Sorry to hear about the health, Joe- I had an accident four years ago, paralysing my left arm. I've nearly completed three ETW ic engines, and started another steam engine since then! And I still can't squeeze a tube of toothpaste...

have you contacted John Chenery about the drawings yet? We have a gentleman's agreement that I can make the castings, but he supplies the drawings.


----------



## joerom (Jun 20, 2021)

Andrew,
   Congrats to you on moving forward in spite of your limitations. It is amazing what you can do if you really want to. Also, it appears you are really pushing out the engines.............
    I have not contacted John Chenery yet. I know that somewhere here I have some info, and possibly the ME series, I just have to find everything as I am not sure of what I have because I sold all my stuff when I started having all my problems, which I regret now..........................


----------



## joerom (Jul 28, 2021)

Andrew, 
   Did you ever get the castings from the foundry...........


----------



## methuselah1 (Jul 31, 2021)

Cost including postage is £54 for the UK, postage for the US was pretty shocking, and brings it, all in, to $92.60 stateside. The only way around this is if you yanks know any servicemen that are serving in the UK at present.
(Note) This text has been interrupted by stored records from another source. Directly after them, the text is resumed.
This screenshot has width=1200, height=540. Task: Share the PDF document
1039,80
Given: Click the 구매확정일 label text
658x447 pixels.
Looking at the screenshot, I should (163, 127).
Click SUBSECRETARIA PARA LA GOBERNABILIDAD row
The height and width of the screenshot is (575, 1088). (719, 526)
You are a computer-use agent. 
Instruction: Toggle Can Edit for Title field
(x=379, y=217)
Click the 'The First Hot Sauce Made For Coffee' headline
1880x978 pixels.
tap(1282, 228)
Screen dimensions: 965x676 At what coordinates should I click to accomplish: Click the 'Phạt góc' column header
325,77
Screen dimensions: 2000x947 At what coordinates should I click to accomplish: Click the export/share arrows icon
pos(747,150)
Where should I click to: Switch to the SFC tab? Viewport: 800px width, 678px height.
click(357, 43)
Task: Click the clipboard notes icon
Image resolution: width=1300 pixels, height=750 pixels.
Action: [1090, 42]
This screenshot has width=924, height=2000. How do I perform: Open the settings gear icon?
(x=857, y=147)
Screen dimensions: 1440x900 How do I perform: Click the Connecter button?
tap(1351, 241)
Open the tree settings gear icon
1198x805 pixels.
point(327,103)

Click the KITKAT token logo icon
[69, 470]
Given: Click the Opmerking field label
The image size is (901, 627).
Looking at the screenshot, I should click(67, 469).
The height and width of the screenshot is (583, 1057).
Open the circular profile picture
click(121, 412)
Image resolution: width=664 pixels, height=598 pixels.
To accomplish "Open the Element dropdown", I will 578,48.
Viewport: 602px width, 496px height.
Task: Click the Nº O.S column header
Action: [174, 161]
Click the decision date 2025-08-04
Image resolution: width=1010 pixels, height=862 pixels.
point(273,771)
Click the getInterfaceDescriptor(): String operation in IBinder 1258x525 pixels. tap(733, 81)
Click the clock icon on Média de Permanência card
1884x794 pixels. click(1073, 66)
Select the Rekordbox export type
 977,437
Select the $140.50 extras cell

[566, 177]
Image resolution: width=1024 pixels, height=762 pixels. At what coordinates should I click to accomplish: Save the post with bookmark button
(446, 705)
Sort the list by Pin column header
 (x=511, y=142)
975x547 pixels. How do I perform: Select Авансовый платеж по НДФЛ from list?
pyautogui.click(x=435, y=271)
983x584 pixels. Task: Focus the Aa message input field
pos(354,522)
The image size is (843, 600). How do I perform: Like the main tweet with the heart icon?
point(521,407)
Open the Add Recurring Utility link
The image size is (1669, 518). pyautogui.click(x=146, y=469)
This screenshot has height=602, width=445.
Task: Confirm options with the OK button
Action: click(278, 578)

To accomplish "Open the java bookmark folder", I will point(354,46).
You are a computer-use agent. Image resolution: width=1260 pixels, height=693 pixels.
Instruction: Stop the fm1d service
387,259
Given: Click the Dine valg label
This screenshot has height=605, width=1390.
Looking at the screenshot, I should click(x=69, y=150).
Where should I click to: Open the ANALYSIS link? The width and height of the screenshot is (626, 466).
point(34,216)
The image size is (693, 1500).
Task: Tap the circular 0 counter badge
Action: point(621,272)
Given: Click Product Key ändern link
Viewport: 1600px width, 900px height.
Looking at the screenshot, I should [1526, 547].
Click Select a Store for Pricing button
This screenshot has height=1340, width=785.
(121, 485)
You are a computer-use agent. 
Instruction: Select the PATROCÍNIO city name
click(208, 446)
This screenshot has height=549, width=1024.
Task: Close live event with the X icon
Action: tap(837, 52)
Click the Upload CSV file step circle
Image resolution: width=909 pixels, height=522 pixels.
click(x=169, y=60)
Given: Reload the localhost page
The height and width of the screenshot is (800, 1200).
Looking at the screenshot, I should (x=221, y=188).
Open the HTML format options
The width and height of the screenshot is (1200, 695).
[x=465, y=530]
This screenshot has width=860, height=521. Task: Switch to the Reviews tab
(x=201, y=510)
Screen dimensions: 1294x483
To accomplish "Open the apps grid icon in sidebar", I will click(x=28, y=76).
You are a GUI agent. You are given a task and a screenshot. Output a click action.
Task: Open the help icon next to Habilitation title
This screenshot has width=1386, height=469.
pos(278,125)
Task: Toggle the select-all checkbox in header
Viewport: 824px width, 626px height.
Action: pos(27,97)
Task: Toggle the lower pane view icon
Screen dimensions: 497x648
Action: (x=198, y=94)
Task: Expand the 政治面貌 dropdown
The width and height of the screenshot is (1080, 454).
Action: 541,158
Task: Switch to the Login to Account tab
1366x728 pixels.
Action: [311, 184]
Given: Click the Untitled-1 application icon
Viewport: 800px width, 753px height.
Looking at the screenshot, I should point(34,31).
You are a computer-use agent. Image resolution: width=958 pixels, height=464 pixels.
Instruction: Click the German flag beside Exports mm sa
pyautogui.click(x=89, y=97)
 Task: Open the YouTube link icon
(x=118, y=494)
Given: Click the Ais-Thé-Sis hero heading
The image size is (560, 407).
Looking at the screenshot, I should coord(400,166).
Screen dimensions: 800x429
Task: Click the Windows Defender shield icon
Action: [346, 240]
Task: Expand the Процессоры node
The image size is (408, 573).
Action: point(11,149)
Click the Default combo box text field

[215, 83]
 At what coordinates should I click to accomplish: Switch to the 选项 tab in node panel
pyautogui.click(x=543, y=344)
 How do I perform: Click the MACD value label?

And now the photos! I can't for the life of me work out how to upload them (android tablet) but email me on [email protected] and I'll gladly send them. I wouldn't expect anyone to buy anything unseen. It will be noted there are virtually no fillets, and also the webs between the cylinder bosses are thinner than Les'- the patterns were made from the drawings.


----------



## joerom (Aug 18, 2021)

I received my casting today and it is very nice and shipping was quick...I also received the drawings from John Chenery at the same time..I think it is trying to tell me something....


----------



## methuselah1 (Aug 18, 2021)

I've got four more, guys!


----------



## methuselah1 (Aug 18, 2021)

Thankyou for posting the photo, Joe... My camera has packed up, otherwise I would have done it myself. When I did the bores and screw cutting on mine, it took nine hours- four of which were spent on the faceplate set up.


----------



## joerom (Aug 18, 2021)

No problem Andrew...It is really a nice casting, that is why I posted it here.. Nine hours does not seem out of ordinary..Everything in metal working is a slow go, but the end product usually makes up for it.......................


----------



## methuselah1 (Aug 18, 2021)

Yeah, well after mucking around with that faceplate, I gave it to my Dad to use, and bought another one to preserve the set up for him. He's working quick on the project- it's only taken twenty years for him to start it! I've done my case, crank, covers, cylinders and cams. Still a long way to go; I bought a "Britan" repetition lathe in the end, 'cos doing things by nines can get tedious.


----------



## bikr7549 (Aug 18, 2021)

methuselah1 said:


> I've got four more, guys!



Andrew,
I will take one.

Bob


----------



## methuselah1 (Aug 18, 2021)

Hello Bob! Where are you based?  UK?

-Andrew, [email protected]


----------



## bikr7549 (Aug 18, 2021)

No, USA.


----------



## joerom (Aug 18, 2021)

Andrew, 
   Why don't you post some pics of yours here..............


----------



## Richard Carlstedt (Aug 19, 2021)

LM25 is the same as 356 Aluminum in the USA - wonderful choice !
A very fine casting aluminum - used in Automatic Transmission manufacturing 
Rich


----------



## mole42 (Aug 19, 2021)

I've just ordered a casting from Andrew, now I need to buy a set of drawings. That is the correct way to do it isn't it?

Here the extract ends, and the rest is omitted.